We have implemented numerous enhancements and performance improvements to make 
this package suitable as a 'base' package for large data processing. 

The ff package provides atomic data structures that are stored on disk but 
behave (almost) as if they were in RAM by transparently mapping only a section 
(pagesize) in main memory - the effective virtual memory consumption per ff 
object.

In addition to the 'double' data type, ff objects now have support for
'logical', 'raw' and 'integer' atomic datatypes, plus close-to-atomic types 
like 'factor', 'POSIXct' or custom close-to-atomic types. In addition to fast 
vector access, ff now has native support for matrices and arrays with flexible 
dimorder (major column-order, major row-order and generalizations for arrays). 

While the raw data still gets stored on binary flat files in native encoding,
'ff' objects have been extended to carry their meta information as physical
and virtual attributes. ff objects have well-defined hybrid copying semantics, 
which gives rise to certain performance improvements through virtualization. 

The new ff objects can be stored and reopened across R sessions. Flat files can 
be shared by multiple 'ff' R objects (using different data en/de-coding 
schemes) in the same process or from multiple R processes to exploit 
parallelism. A wide choice of finalizer options allows to work with 'permanent'
files as well as creating/removing 'temporary' ff files completely transparent 
to the user. On certain OS/Filesystem combinations, the creation process of 
large atomic data sets has been speed-up dramatically using sparse file 
allocation.

Several access optimization techniques such as Hybrid Index Preprocessing and 
Virtualization are implemented to achieve good performance even with large 
datasets, for example virtual matrix transpose without touching a single byte 
on disk.

Further, to reduce disk I/O, the atomic data gets stored native and compact on
binary flat files i.e. logicals take up exactly 2 bits to represent TRUE, FALSE
and NA.

Beyond basic access functions, the ff package also provides compatibility 
functions that facilitate writing code for ff and ram objects and support for 
batch processing on ff objects (e.g. as.ram, as.ff, ffapply).

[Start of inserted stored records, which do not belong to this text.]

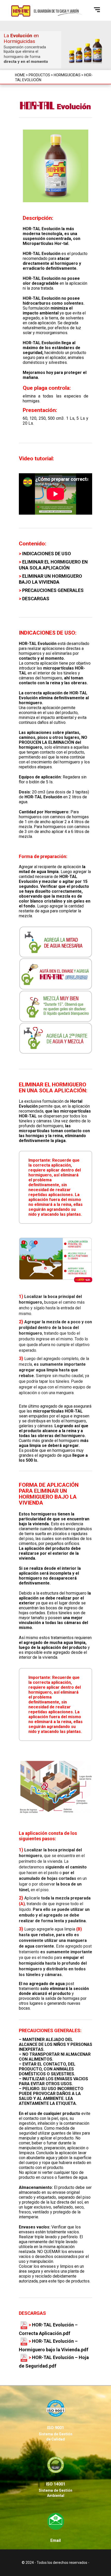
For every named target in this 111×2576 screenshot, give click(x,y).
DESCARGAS (35, 598)
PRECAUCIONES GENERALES (53, 590)
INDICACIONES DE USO (46, 553)
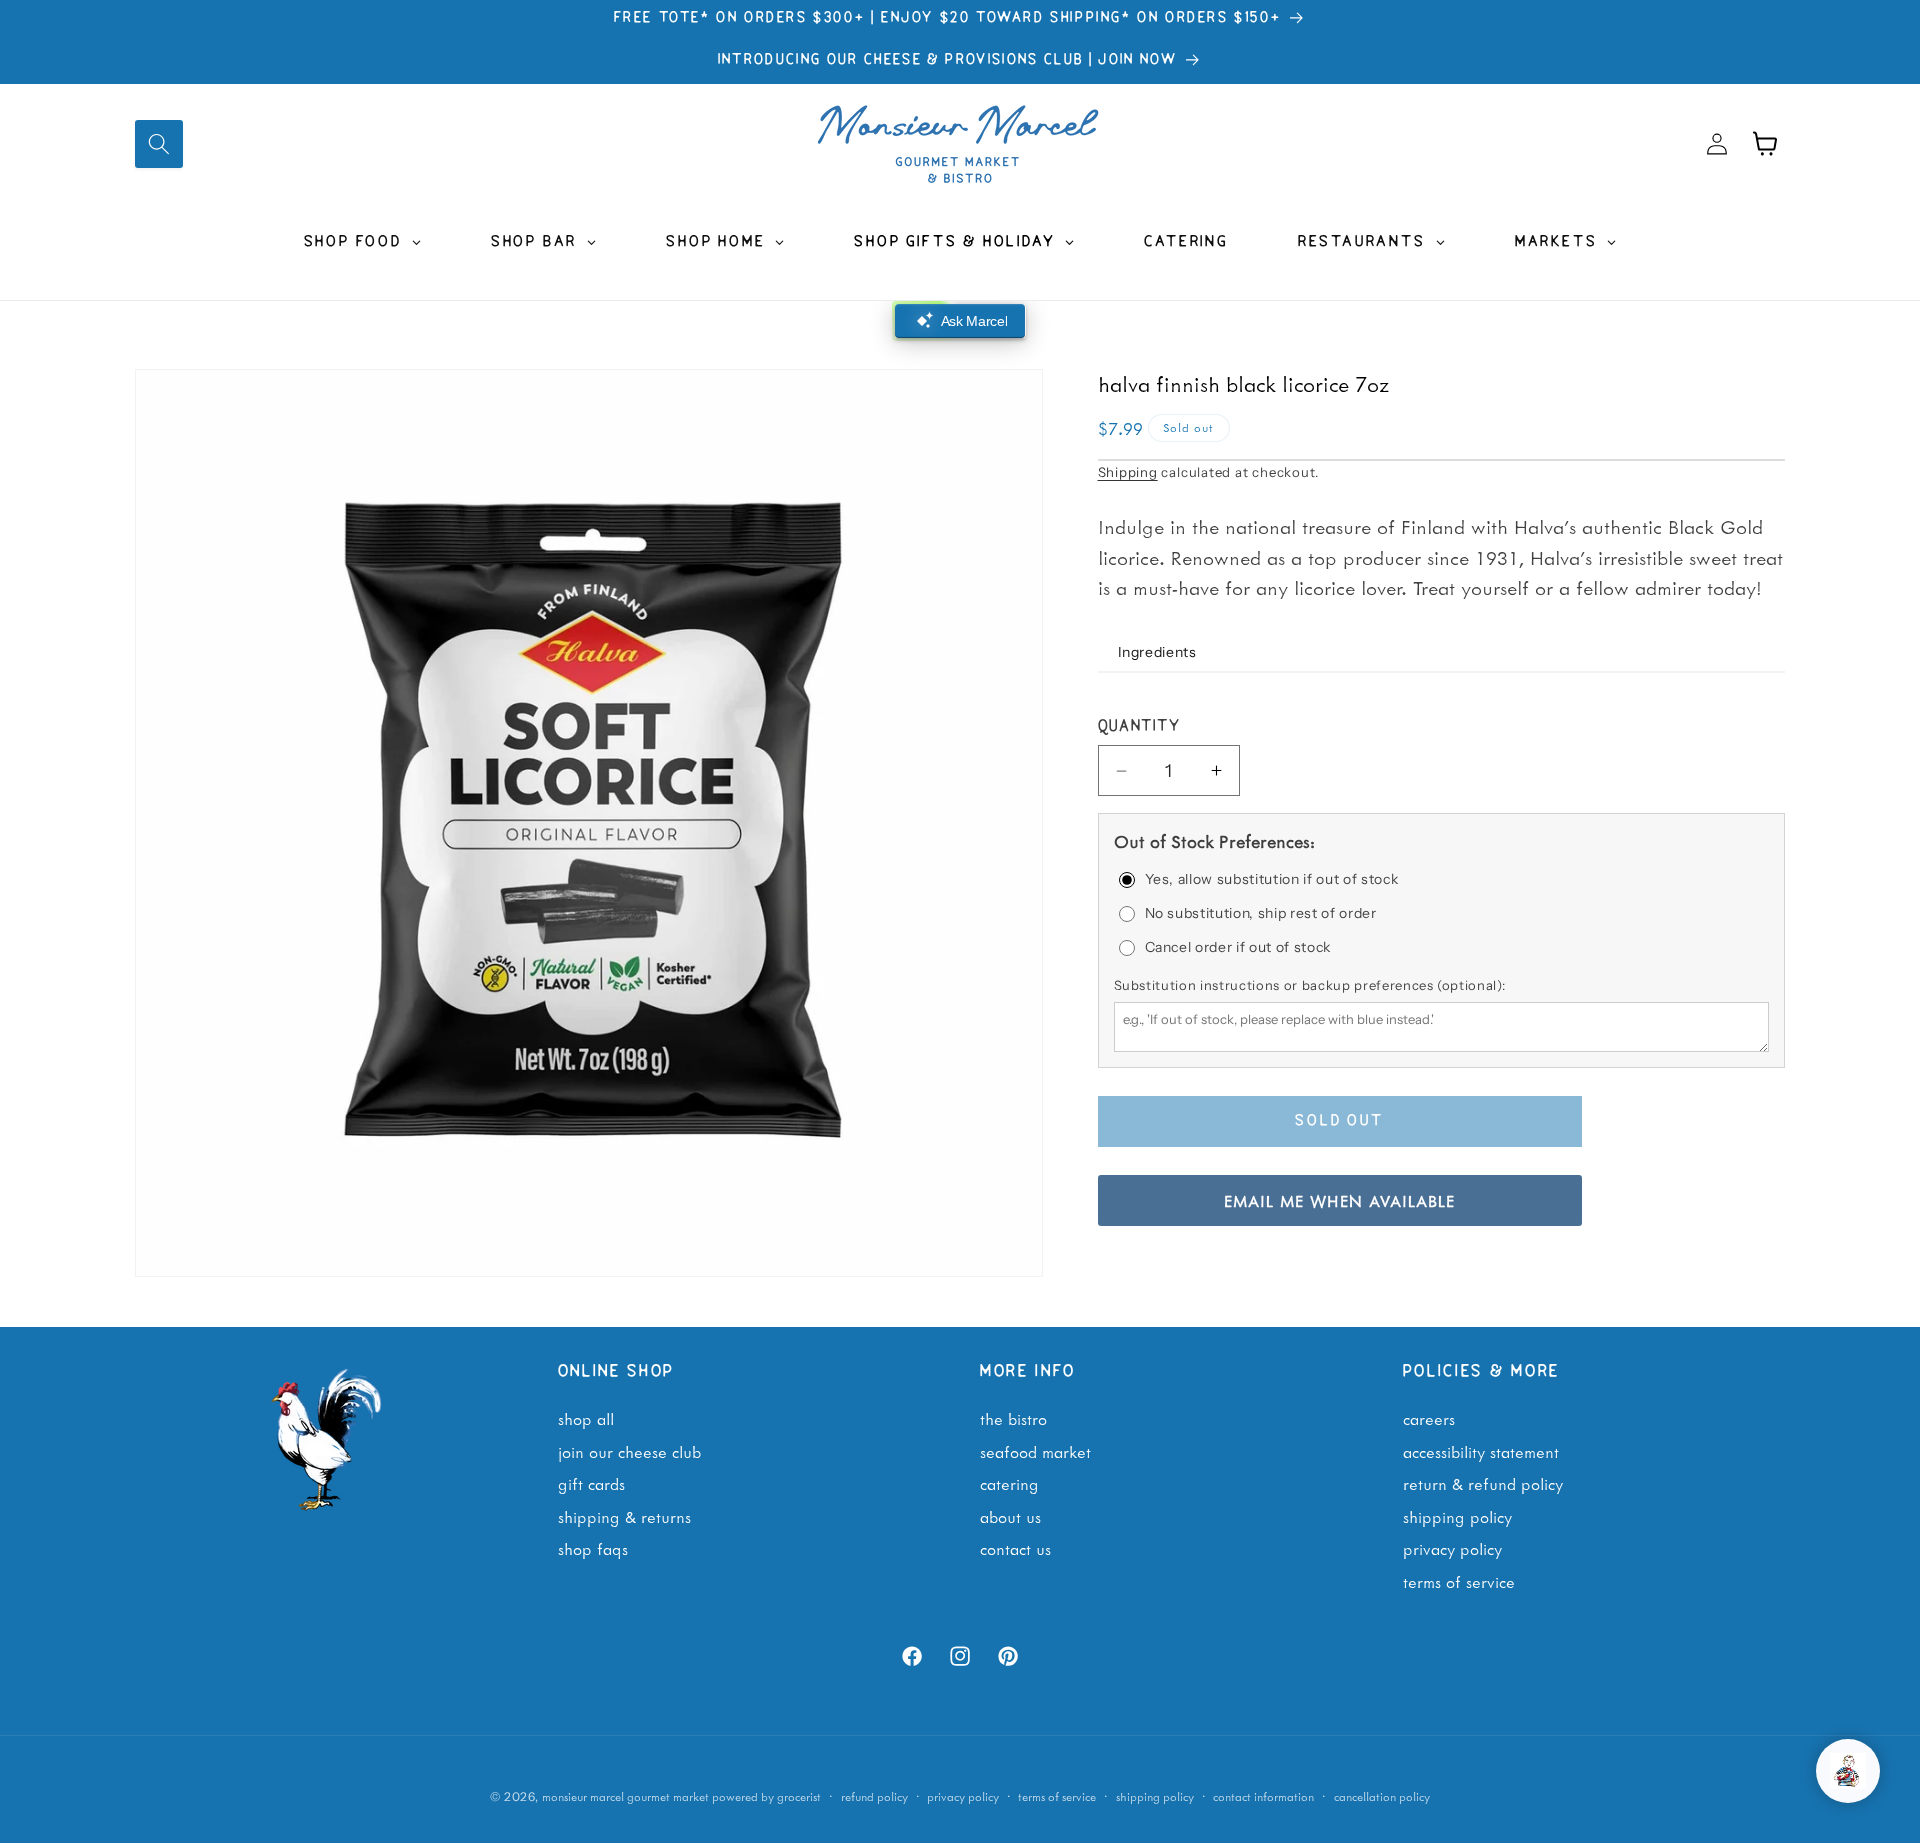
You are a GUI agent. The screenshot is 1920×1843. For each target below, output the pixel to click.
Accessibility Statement (1481, 1451)
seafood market (1035, 1451)
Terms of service (1057, 1795)
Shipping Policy (1457, 1516)
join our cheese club (629, 1451)
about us (1010, 1516)
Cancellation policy (1382, 1795)
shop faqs (593, 1549)
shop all (586, 1418)
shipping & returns (624, 1516)
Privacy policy (963, 1795)
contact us (1015, 1549)
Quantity (1139, 728)
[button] (159, 144)
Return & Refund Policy (1483, 1484)
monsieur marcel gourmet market (625, 1795)
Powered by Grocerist (766, 1795)
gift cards (591, 1484)
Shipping (1128, 472)
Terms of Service (1459, 1581)
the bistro (1013, 1418)
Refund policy (874, 1795)
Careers (1429, 1418)
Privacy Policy (1452, 1549)
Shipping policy (1155, 1795)
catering (1009, 1484)
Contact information (1263, 1795)
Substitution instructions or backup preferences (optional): (1310, 985)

A package that supports convenient processing of large ff objects is in the 
making. R.ff will make the bigger part of R's basic functions available for ff 
objects through method dispatch and/or an evaluator that handles expressions 
which contain ff objects. 
 
NOTE: A professional extension is available from the authors, which integrates
      additional high-performance features neatly into the ff package. 
      The extension allows  efficient handling of symmetric matrices 
      and supports more packed data types: 
      boolean (1 bit), quad (2 bit unsigned), nibble (4 bit unsigned)
      , byte (1 byte signed with NAs), ubyte (1 byte unsigned)
      , short (2 byte signed with NAs), ushort (2 byte unsigned)
      , single (4 byte float with NAs). 
      For example 'quad' allows efficient storage of genomic data as an 
      'A','T','G','C' factor. The unsigned types support 'circular' arithmetic.